Time to ditch the Glycemic Index?

GIcomparison

GI is a selling tool for many fad diets

The glycemic index was originally conceived 30+ years ago as a simplistic way to rate foods according to their effect on blood glucose.  The thinking went this way: if a food raises blood glucose too much, it must be bad.  Why?  Because, as the thinking went, blood glucose should not go up too much.  GI became a popular tool for planning diabetic diets, because diabetics want to keep blood glucose under control.  It’s also used to promote fad diets and processed diet foods.

Here’s how a food’s glycemic index is determined:

  1. a portion of a food is measured out to contain 50 grams of carbohydrate
  2. a research subject eats that amount of the food — and nothing but that food –, on an empty stomach
  3. the person sits around for 2 hours, while blood glucose is measured
  4. the GI for that food is calculated based on how much the person’s glucose went up, compared to how much it would rise after eating an equivalent amount of pure glucose.
  5. the higher the GI, the worse the food.

Never mind that:

  • Frequently people do not eat a portion of a food with 50 grams of carbohydrates.  For some foods, it’s a huge amount; for others it’s small.
  • People don’t eat in laboratory settings, sitting around for 2 hours getting blood draws.
  • People eat mixed meals, not single foods.

..........

**Tasks to perform:**
(1) According to the glycemic index article, why did GI become a popular tool for planning diabetic diets?
(2) In the glycemic index article, how long does the research subject sit while blood glucose is measured?
The items after this have nothing to do with the glycemic index article.

Stored data entries:
..........

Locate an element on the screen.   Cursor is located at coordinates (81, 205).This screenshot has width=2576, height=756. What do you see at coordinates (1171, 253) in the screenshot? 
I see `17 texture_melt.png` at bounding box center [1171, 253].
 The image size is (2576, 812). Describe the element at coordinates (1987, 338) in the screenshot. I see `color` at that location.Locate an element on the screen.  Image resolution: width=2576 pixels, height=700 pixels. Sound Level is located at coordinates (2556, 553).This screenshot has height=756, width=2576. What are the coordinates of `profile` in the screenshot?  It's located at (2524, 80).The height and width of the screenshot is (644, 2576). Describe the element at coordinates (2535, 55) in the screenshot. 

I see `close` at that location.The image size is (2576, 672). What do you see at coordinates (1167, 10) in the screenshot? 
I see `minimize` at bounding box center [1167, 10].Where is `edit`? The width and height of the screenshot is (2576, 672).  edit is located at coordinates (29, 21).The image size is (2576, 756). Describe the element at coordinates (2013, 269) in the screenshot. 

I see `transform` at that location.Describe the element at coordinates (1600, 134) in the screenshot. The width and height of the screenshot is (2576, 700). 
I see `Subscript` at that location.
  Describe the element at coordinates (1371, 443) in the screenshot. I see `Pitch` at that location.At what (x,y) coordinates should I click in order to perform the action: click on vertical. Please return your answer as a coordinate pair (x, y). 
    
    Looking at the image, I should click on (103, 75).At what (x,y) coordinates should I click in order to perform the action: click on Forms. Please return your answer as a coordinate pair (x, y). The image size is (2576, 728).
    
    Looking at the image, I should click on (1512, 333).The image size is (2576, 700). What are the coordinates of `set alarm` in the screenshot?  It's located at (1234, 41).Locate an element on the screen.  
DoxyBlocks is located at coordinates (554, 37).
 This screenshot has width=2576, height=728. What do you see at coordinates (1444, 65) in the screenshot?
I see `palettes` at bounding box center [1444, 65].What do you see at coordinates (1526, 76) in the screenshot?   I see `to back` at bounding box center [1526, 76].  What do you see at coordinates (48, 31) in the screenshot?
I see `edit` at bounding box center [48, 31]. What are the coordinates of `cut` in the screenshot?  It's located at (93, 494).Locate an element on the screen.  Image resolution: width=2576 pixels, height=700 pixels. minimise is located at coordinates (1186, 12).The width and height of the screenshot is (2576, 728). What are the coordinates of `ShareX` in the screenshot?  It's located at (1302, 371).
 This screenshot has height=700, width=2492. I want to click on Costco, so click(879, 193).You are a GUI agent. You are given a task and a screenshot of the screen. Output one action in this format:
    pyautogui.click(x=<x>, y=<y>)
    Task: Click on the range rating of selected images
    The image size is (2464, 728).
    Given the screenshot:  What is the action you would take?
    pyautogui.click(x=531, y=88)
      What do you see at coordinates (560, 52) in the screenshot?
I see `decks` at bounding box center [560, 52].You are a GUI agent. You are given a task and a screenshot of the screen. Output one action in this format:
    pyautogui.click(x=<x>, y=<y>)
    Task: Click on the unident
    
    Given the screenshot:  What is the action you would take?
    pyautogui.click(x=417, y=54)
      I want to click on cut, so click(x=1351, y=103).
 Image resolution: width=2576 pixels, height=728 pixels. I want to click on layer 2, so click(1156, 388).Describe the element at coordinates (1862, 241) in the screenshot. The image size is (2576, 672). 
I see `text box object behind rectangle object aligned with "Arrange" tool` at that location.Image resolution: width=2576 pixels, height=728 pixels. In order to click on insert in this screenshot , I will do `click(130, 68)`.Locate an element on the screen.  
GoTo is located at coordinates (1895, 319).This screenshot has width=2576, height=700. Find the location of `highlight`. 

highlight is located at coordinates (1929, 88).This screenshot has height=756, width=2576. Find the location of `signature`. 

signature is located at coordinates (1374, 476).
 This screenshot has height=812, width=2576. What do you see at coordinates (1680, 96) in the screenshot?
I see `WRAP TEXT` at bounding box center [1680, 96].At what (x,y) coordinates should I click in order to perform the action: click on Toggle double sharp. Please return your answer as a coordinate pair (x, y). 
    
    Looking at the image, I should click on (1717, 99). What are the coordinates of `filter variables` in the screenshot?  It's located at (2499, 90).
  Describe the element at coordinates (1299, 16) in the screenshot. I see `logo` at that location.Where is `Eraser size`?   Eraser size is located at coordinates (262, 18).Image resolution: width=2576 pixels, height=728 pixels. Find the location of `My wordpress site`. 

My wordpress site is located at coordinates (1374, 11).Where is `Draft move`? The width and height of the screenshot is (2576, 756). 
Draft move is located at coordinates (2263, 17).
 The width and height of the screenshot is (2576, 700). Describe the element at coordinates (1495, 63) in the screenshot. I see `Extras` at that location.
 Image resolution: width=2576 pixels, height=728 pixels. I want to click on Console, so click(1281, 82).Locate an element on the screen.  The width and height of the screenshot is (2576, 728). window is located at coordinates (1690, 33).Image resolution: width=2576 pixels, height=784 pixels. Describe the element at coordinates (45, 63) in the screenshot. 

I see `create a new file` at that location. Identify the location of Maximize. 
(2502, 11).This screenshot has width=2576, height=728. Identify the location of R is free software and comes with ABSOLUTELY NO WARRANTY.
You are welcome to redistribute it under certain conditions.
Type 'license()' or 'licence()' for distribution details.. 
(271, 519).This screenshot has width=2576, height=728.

..........

**Answer section:**
(1) GI became popular for planning diabetic diets because diabetics want to keep their blood glucose under control.

(2) For 2 hours.